_Records for this task_
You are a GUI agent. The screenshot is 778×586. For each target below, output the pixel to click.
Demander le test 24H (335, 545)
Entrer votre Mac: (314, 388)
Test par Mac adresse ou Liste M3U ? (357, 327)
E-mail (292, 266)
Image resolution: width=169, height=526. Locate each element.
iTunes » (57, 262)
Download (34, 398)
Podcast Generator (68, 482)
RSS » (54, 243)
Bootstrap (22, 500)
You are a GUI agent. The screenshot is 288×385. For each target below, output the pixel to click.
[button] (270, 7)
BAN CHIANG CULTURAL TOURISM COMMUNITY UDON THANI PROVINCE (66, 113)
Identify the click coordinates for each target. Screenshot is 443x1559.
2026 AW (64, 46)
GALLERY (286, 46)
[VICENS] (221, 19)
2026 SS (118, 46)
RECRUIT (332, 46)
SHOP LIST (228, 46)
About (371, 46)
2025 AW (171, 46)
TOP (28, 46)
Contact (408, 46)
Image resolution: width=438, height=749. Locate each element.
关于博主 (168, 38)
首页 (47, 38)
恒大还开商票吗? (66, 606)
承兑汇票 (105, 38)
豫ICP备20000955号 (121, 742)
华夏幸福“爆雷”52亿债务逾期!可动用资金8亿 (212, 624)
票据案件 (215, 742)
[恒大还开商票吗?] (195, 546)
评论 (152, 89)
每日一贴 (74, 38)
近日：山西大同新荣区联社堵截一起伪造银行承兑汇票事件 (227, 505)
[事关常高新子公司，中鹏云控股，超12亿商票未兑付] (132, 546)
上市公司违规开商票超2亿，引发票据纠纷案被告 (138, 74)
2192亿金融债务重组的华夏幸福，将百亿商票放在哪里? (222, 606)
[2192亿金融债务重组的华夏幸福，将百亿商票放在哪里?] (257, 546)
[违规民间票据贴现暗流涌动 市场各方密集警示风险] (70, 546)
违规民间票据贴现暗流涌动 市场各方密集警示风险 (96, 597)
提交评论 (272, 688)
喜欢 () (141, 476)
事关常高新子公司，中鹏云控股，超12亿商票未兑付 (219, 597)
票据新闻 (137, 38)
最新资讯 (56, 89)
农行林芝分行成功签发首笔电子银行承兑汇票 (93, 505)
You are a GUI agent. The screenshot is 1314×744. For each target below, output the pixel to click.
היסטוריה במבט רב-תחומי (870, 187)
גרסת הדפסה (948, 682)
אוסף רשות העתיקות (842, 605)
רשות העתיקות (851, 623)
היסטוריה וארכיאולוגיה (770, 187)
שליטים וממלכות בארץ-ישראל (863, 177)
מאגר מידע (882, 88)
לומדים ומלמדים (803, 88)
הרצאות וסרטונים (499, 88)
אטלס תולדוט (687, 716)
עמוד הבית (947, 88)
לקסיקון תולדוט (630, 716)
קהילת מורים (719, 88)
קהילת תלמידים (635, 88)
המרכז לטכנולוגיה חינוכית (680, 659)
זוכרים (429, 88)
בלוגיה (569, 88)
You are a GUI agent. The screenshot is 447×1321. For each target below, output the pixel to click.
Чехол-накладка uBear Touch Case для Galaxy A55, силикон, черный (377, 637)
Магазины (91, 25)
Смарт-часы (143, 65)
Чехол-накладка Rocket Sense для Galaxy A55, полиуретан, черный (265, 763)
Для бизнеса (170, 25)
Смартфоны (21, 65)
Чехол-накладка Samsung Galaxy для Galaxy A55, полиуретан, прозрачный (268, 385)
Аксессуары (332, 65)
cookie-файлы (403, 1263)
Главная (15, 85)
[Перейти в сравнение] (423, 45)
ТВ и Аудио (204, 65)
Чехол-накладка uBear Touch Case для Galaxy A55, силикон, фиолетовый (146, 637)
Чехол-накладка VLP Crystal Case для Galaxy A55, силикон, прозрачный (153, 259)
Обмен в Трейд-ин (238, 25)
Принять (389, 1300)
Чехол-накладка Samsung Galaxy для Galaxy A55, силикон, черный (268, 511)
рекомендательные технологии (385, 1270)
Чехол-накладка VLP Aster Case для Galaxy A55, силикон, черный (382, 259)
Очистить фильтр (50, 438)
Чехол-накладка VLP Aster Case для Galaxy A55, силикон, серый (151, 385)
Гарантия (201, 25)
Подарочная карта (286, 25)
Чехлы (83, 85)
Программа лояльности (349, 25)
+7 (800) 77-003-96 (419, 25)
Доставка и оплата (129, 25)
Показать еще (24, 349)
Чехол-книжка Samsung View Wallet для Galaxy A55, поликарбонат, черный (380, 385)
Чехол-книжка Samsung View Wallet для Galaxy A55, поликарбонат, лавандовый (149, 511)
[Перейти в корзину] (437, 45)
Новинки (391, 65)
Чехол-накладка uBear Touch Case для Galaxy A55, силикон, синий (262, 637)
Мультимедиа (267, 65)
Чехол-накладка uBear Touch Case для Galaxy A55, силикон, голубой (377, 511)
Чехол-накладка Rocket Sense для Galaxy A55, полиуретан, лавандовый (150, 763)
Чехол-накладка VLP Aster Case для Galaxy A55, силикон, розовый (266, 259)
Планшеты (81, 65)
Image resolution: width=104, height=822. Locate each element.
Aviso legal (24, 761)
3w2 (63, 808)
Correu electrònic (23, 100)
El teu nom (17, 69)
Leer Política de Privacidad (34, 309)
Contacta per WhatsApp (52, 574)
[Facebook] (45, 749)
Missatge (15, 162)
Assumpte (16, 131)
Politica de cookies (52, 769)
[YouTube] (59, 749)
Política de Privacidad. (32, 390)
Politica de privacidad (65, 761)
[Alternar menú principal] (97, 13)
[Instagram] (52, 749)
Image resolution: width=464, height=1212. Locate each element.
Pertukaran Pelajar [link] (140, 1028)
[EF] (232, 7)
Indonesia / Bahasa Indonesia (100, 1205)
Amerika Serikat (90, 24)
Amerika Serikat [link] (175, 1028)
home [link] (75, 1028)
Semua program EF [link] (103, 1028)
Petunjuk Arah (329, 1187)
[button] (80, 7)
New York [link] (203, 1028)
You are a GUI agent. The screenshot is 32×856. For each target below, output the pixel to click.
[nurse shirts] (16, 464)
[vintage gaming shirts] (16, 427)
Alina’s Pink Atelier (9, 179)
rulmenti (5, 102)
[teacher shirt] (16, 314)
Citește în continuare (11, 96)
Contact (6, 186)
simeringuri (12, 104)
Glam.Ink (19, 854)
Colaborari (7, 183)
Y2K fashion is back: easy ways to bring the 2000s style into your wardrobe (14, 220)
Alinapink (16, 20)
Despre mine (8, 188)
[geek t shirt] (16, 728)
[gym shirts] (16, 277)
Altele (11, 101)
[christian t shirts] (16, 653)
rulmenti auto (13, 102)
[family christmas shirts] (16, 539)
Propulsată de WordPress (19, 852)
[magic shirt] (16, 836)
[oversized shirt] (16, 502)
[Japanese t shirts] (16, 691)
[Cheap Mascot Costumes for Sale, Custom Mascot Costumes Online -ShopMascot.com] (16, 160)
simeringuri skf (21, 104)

_Short exercise_
Format every line of the listing above as a JSON array of strings, one string per line, with blank lines omitted.

_Reply to the task_
[
  "You are a GUI agent. The screenshot is 778×586. For each target below, output the pixel to click.",
  "Demander le test 24H (335, 545)",
  "Entrer votre Mac: (314, 388)",
  "Test par Mac adresse ou Liste M3U ? (357, 327)",
  "E-mail (292, 266)",
  "Image resolution: width=169, height=526. Locate each element.",
  "iTunes » (57, 262)",
  "Download (34, 398)",
  "Podcast Generator (68, 482)",
  "RSS » (54, 243)",
  "Bootstrap (22, 500)",
  "You are a GUI agent. The screenshot is 288×385. For each target below, output the pixel to click.",
  "[button] (270, 7)",
  "BAN CHIANG CULTURAL TOURISM COMMUNITY UDON THANI PROVINCE (66, 113)",
  "Identify the click coordinates for each target. Screenshot is 443x1559.",
  "2026 AW (64, 46)",
  "GALLERY (286, 46)",
  "[VICENS] (221, 19)",
  "2026 SS (118, 46)",
  "RECRUIT (332, 46)",
  "SHOP LIST (228, 46)",
  "About (371, 46)",
  "2025 AW (171, 46)",
  "TOP (28, 46)",
  "Contact (408, 46)",
  "Image resolution: width=438, height=749. Locate each element.",
  "关于博主 (168, 38)",
  "首页 (47, 38)",
  "恒大还开商票吗? (66, 606)",
  "承兑汇票 (105, 38)",
  "豫ICP备20000955号 (121, 742)",
  "华夏幸福“爆雷”52亿债务逾期!可动用资金8亿 (212, 624)",
  "票据案件 (215, 742)",
  "[恒大还开商票吗?] (195, 546)",
  "评论 (152, 89)",
  "每日一贴 (74, 38)",
  "近日：山西大同新荣区联社堵截一起伪造银行承兑汇票事件 (227, 505)",
  "[事关常高新子公司，中鹏云控股，超12亿商票未兑付] (132, 546)",
  "上市公司违规开商票超2亿，引发票据纠纷案被告 (138, 74)",
  "2192亿金融债务重组的华夏幸福，将百亿商票放在哪里? (222, 606)",
  "[2192亿金融债务重组的华夏幸福，将百亿商票放在哪里?] (257, 546)",
  "[违规民间票据贴现暗流涌动 市场各方密集警示风险] (70, 546)",
  "违规民间票据贴现暗流涌动 市场各方密集警示风险 (96, 597)",
  "提交评论 (272, 688)",
  "喜欢 () (141, 476)",
  "事关常高新子公司，中鹏云控股，超12亿商票未兑付 (219, 597)",
  "票据新闻 (137, 38)",
  "最新资讯 (56, 89)",
  "农行林芝分行成功签发首笔电子银行承兑汇票 (93, 505)",
  "You are a GUI agent. The screenshot is 1314×744. For each target below, output the pixel to click.",
  "היסטוריה במבט רב-תחומי (870, 187)",
  "גרסת הדפסה (948, 682)",
  "אוסף רשות העתיקות (842, 605)",
  "רשות העתיקות (851, 623)",
  "היסטוריה וארכיאולוגיה (770, 187)",
  "שליטים וממלכות בארץ-ישראל (863, 177)",
  "מאגר מידע (882, 88)",
  "לומדים ומלמדים (803, 88)",
  "הרצאות וסרטונים (499, 88)",
  "אטלס תולדוט (687, 716)",
  "עמוד הבית (947, 88)",
  "לקסיקון תולדוט (630, 716)",
  "קהילת מורים (719, 88)",
  "קהילת תלמידים (635, 88)",
  "המרכז לטכנולוגיה חינוכית (680, 659)",
  "זוכרים (429, 88)",
  "בלוגיה (569, 88)",
  "You are a GUI agent. The screenshot is 447×1321. For each target below, output the pixel to click.",
  "Чехол-накладка uBear Touch Case для Galaxy A55, силикон, черный (377, 637)",
  "Магазины (91, 25)",
  "Смарт-часы (143, 65)",
  "Чехол-накладка Rocket Sense для Galaxy A55, полиуретан, черный (265, 763)",
  "Для бизнеса (170, 25)",
  "Смартфоны (21, 65)",
  "Чехол-накладка Samsung Galaxy для Galaxy A55, полиуретан, прозрачный (268, 385)",
  "Аксессуары (332, 65)",
  "cookie-файлы (403, 1263)",
  "Главная (15, 85)",
  "[Перейти в сравнение] (423, 45)",
  "ТВ и Аудио (204, 65)",
  "Чехол-накладка uBear Touch Case для Galaxy A55, силикон, фиолетовый (146, 637)",
  "Чехол-накладка VLP Crystal Case для Galaxy A55, силикон, прозрачный (153, 259)",
  "Обмен в Трейд-ин (238, 25)",
  "Принять (389, 1300)",
  "Чехол-накладка Samsung Galaxy для Galaxy A55, силикон, черный (268, 511)",
  "рекомендательные технологии (385, 1270)",
  "Чехол-накладка VLP Aster Case для Galaxy A55, силикон, черный (382, 259)",
  "Очистить фильтр (50, 438)",
  "Чехол-накладка VLP Aster Case для Galaxy A55, силикон, серый (151, 385)",
  "Гарантия (201, 25)",
  "Подарочная карта (286, 25)",
  "Чехлы (83, 85)",
  "Программа лояльности (349, 25)",
  "+7 (800) 77-003-96 (419, 25)",
  "Доставка и оплата (129, 25)",
  "Показать еще (24, 349)",
  "Чехол-книжка Samsung View Wallet для Galaxy A55, поликарбонат, черный (380, 385)",
  "Чехол-книжка Samsung View Wallet для Galaxy A55, поликарбонат, лавандовый (149, 511)",
  "[Перейти в корзину] (437, 45)",
  "Новинки (391, 65)",
  "Чехол-накладка uBear Touch Case для Galaxy A55, силикон, синий (262, 637)",
  "Мультимедиа (267, 65)",
  "Чехол-накладка uBear Touch Case для Galaxy A55, силикон, голубой (377, 511)",
  "Чехол-накладка Rocket Sense для Galaxy A55, полиуретан, лавандовый (150, 763)",
  "Чехол-накладка VLP Aster Case для Galaxy A55, силикон, розовый (266, 259)",
  "Планшеты (81, 65)",
  "Image resolution: width=104, height=822. Locate each element.",
  "Aviso legal (24, 761)",
  "3w2 (63, 808)",
  "Correu electrònic (23, 100)",
  "El teu nom (17, 69)",
  "Leer Política de Privacidad (34, 309)",
  "Contacta per WhatsApp (52, 574)",
  "[Facebook] (45, 749)",
  "Missatge (15, 162)",
  "Assumpte (16, 131)",
  "Politica de cookies (52, 769)",
  "[YouTube] (59, 749)",
  "Política de Privacidad. (32, 390)",
  "Politica de privacidad (65, 761)",
  "[Alternar menú principal] (97, 13)",
  "[Instagram] (52, 749)",
  "Image resolution: width=464, height=1212. Locate each element.",
  "Pertukaran Pelajar [link] (140, 1028)",
  "[EF] (232, 7)",
  "Indonesia / Bahasa Indonesia (100, 1205)",
  "Amerika Serikat (90, 24)",
  "Amerika Serikat [link] (175, 1028)",
  "home [link] (75, 1028)",
  "Semua program EF [link] (103, 1028)",
  "Petunjuk Arah (329, 1187)",
  "[button] (80, 7)",
  "New York [link] (203, 1028)",
  "You are a GUI agent. The screenshot is 32×856. For each target below, output the pixel to click.",
  "[nurse shirts] (16, 464)",
  "[vintage gaming shirts] (16, 427)",
  "Alina’s Pink Atelier (9, 179)",
  "rulmenti (5, 102)",
  "[teacher shirt] (16, 314)",
  "Citește în continuare (11, 96)",
  "Contact (6, 186)",
  "simeringuri (12, 104)",
  "Glam.Ink (19, 854)",
  "Colaborari (7, 183)",
  "Y2K fashion is back: easy ways to bring the 2000s style into your wardrobe (14, 220)",
  "Alinapink (16, 20)",
  "Despre mine (8, 188)",
  "[geek t shirt] (16, 728)",
  "[gym shirts] (16, 277)",
  "Altele (11, 101)",
  "[christian t shirts] (16, 653)",
  "rulmenti auto (13, 102)",
  "[family christmas shirts] (16, 539)",
  "Propulsată de WordPress (19, 852)",
  "[magic shirt] (16, 836)",
  "[oversized shirt] (16, 502)",
  "[Japanese t shirts] (16, 691)",
  "[Cheap Mascot Costumes for Sale, Custom Mascot Costumes Online -ShopMascot.com] (16, 160)",
  "simeringuri skf (21, 104)"
]